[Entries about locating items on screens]
________________________

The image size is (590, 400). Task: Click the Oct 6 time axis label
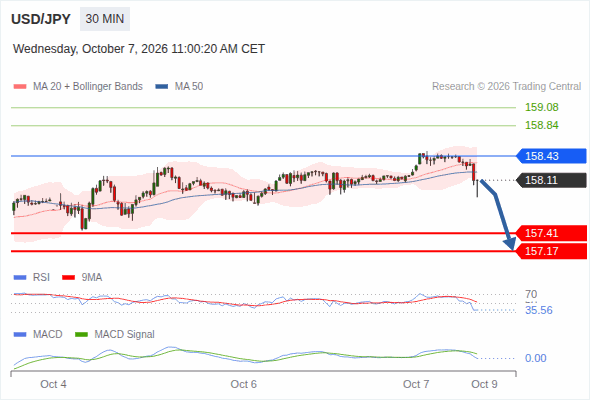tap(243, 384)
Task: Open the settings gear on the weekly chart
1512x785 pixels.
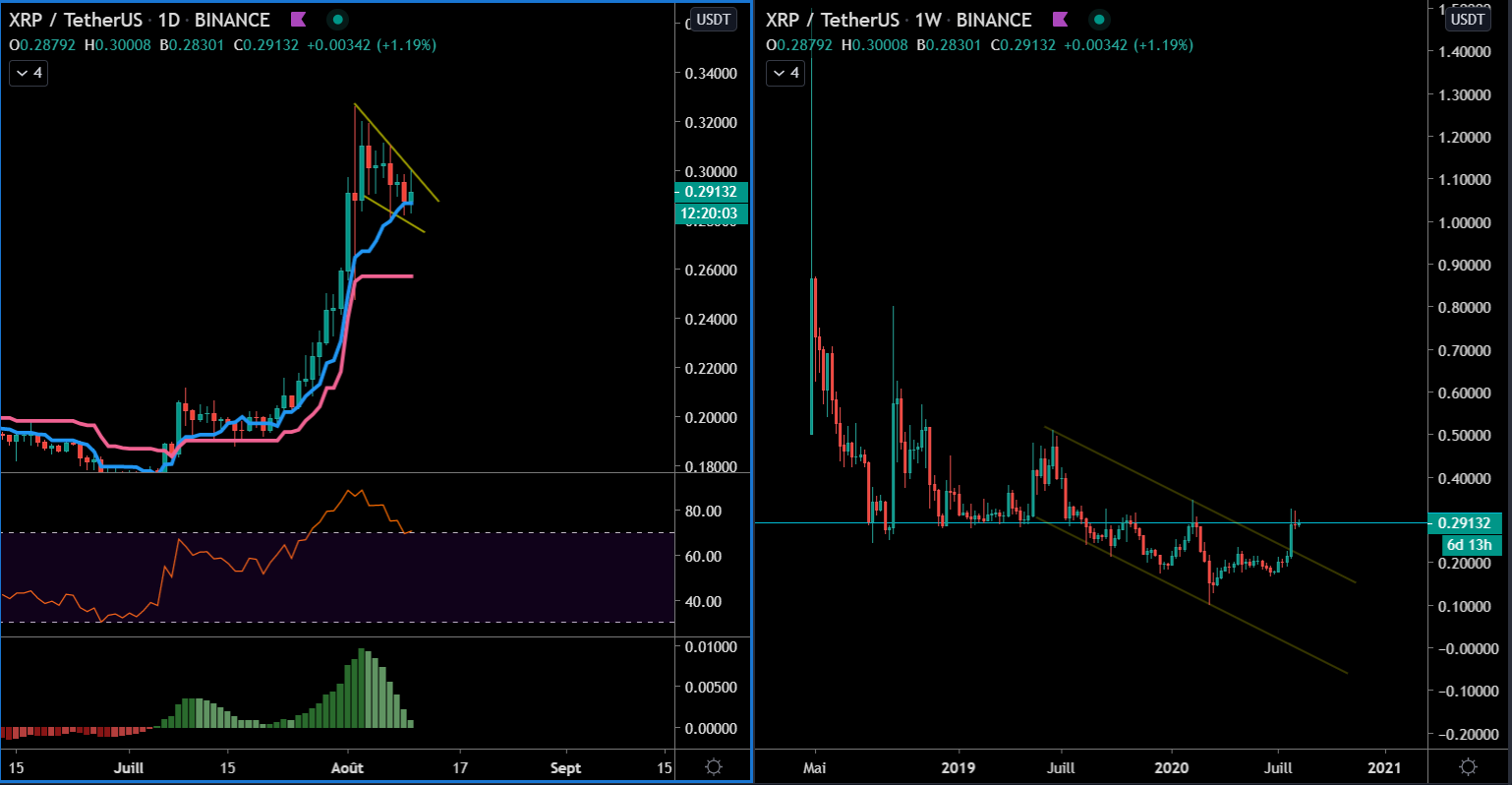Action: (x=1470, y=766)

________________________

:: AIM OF THE EXERCISE ::
Repeat the entries above word for word, leaving out the pictures.

:: WORKED SOLUTION ::
The image size is (590, 400). Task: Click the Oct 6 time axis label
tap(243, 384)
Task: Open the settings gear on the weekly chart
1512x785 pixels.
Action: (x=1470, y=766)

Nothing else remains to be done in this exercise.